Article:

Hargreaves Lansdown cut its platform fee from 0.45% to 0.35% on 1 March 2026. That 10 basis point reduction sounds modest, but on a £500,000 SIPP it saves £500 a year — and the new £150 cap on share holdings means the maths has fundamentally changed for ETF investors.

HL remains the most expensive percentage-fee platform in the UK. But "most expensive" doesn't automatically mean "bad value." The question is whether HL's research, service, and fund discounts justify paying more than AJ Bell (0.25%) or Interactive Investor (£5.99-£39.99/month flat). I've run the numbers at every major portfolio size to give you a definitive answer.

With the ISA deadline on 5 April just weeks away, getting your platform choice right matters — fees compound over decades, and a poor decision now costs thousands by retirement. If you're weighing up where to hold your Stocks & Shares ISA or SIPP, this is the comparison you need.

Supplied material:
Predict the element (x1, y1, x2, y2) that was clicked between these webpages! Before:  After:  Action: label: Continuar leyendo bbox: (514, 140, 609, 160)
--
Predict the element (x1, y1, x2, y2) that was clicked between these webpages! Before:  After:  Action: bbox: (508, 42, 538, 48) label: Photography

Aim of the task:
Update the platform fee article by reproducing everything from "Hargreaves Lansdown cut" down to "a definitive answer.", with "platform fee" replaced by "account charge". None of the data is required.

Answer to the problem:
Hargreaves Lansdown cut its account charge from 0.45% to 0.35% on 1 March 2026. That 10 basis point reduction sounds modest, but on a £500,000 SIPP it saves £500 a year — and the new £150 cap on share holdings means the maths has fundamentally changed for ETF investors.

HL remains the most expensive percentage-fee platform in the UK. But "most expensive" doesn't automatically mean "bad value." The question is whether HL's research, service, and fund discounts justify paying more than AJ Bell (0.25%) or Interactive Investor (£5.99-£39.99/month flat). I've run the numbers at every major portfolio size to give you a definitive answer.